Putting 10 Paramedics in cars with 2 BLS ambulances is better than 10 EMTs and 2 ALS ambulances for dozens of reasons, the least of which should be cost.
But cost is one major hurdle of EMS 2.0. Training Paramedics to a higher standard costs a lot of money. Equipping them with the latest technology to capture an accurate and complete assessment is also not going to be cheap. Cost should not enter into it when life is on the line, but it always will, especially when many transport systems are based on a fee for service. The less people we encounter and transport, the less the agency can collect and therefore the less they can staff.
EMS 2.0, ideally, has no funding issues as it is a service to the citizens of the locality they respond to.However, with a higher trained and more trustworthy workforce, the costs are justified with the higher level of service to the community. You will pay me more because I know more, I see more and I have the ability to help the system in real time from the ground level.

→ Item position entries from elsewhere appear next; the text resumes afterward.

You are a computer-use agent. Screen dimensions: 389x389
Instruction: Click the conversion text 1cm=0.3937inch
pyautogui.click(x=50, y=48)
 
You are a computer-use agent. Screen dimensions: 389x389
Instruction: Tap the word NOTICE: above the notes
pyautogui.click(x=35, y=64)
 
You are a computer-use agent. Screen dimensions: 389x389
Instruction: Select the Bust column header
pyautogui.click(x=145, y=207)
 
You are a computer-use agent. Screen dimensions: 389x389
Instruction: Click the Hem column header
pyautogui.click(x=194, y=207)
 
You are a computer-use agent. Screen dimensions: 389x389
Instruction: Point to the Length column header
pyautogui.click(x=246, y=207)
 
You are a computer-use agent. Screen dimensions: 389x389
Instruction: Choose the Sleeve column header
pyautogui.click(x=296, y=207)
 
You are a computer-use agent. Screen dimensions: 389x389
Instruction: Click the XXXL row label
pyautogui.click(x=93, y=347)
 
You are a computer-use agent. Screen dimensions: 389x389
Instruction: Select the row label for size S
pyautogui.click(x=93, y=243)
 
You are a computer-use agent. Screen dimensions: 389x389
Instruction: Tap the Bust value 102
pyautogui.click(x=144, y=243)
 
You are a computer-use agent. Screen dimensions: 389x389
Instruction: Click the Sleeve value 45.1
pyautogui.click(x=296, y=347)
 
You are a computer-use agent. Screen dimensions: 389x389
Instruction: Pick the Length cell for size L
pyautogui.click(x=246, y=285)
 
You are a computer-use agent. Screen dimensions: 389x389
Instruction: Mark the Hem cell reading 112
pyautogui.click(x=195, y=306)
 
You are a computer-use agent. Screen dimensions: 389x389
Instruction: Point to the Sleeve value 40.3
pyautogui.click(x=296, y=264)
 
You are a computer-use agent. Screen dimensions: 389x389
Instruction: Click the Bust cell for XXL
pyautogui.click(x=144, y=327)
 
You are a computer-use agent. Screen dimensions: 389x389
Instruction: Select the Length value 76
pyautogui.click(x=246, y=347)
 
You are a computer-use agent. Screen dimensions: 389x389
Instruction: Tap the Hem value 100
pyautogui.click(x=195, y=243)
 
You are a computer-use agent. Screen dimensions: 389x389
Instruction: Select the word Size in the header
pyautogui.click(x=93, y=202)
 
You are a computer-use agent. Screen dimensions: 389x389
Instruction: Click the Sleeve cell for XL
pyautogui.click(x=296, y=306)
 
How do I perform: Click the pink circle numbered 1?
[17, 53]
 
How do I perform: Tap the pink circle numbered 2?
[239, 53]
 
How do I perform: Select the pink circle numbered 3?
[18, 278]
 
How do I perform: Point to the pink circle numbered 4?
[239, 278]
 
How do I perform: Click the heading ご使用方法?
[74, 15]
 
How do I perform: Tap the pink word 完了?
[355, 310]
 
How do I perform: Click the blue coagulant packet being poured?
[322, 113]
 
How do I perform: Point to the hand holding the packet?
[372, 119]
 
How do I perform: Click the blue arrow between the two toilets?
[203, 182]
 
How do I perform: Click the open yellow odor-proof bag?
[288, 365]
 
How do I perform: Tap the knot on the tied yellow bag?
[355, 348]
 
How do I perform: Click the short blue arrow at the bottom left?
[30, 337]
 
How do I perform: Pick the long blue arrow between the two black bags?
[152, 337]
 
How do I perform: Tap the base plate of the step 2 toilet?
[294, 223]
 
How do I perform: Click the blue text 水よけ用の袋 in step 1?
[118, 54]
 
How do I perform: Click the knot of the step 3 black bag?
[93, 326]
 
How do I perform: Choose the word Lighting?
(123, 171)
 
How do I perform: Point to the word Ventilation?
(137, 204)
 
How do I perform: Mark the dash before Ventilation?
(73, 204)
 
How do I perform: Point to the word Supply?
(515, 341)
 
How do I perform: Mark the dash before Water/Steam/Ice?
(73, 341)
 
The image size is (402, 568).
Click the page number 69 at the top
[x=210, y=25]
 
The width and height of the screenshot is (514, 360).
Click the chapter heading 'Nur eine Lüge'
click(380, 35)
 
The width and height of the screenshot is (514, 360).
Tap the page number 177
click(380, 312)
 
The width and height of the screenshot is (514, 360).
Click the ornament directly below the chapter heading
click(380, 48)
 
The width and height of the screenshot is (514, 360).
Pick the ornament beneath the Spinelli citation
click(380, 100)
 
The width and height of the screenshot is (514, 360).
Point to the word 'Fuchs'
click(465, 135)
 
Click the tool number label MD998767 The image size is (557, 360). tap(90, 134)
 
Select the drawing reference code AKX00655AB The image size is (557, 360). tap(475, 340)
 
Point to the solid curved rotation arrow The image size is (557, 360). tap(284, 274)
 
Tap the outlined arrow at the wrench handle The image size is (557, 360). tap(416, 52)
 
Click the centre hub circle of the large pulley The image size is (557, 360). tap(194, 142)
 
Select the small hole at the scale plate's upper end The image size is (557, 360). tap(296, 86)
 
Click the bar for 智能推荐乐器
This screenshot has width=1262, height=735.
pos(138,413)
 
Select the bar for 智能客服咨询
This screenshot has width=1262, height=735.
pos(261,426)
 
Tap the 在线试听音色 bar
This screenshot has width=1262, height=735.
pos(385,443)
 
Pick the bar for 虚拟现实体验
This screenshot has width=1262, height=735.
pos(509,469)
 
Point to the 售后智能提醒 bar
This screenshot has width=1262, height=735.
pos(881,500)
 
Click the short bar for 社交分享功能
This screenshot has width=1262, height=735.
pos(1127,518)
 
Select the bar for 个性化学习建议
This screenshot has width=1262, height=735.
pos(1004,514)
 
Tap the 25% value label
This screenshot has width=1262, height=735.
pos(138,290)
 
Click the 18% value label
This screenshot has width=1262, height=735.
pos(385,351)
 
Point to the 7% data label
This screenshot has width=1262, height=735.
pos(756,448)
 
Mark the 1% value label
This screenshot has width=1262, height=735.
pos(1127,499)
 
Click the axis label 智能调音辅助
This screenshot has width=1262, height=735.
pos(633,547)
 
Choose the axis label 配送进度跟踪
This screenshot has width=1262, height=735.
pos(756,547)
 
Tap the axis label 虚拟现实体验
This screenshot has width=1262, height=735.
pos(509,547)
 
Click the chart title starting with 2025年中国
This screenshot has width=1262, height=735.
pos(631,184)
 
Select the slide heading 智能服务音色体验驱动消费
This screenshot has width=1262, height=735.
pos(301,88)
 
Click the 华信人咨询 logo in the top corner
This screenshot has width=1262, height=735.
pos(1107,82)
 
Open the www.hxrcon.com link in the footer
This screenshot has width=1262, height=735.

The costs of full implementation of an EMS 2.0 program can not be estimated, but the savings add up fast if the system can hit the ground running with adequate resources for assessment, alternate transport and trust from the Administration and Medical Staff.
In summary, EMS 2.0 requires practitioners to become patient advocates by addressing ways in which their services are misused, as well as how they can be better serving their particular community.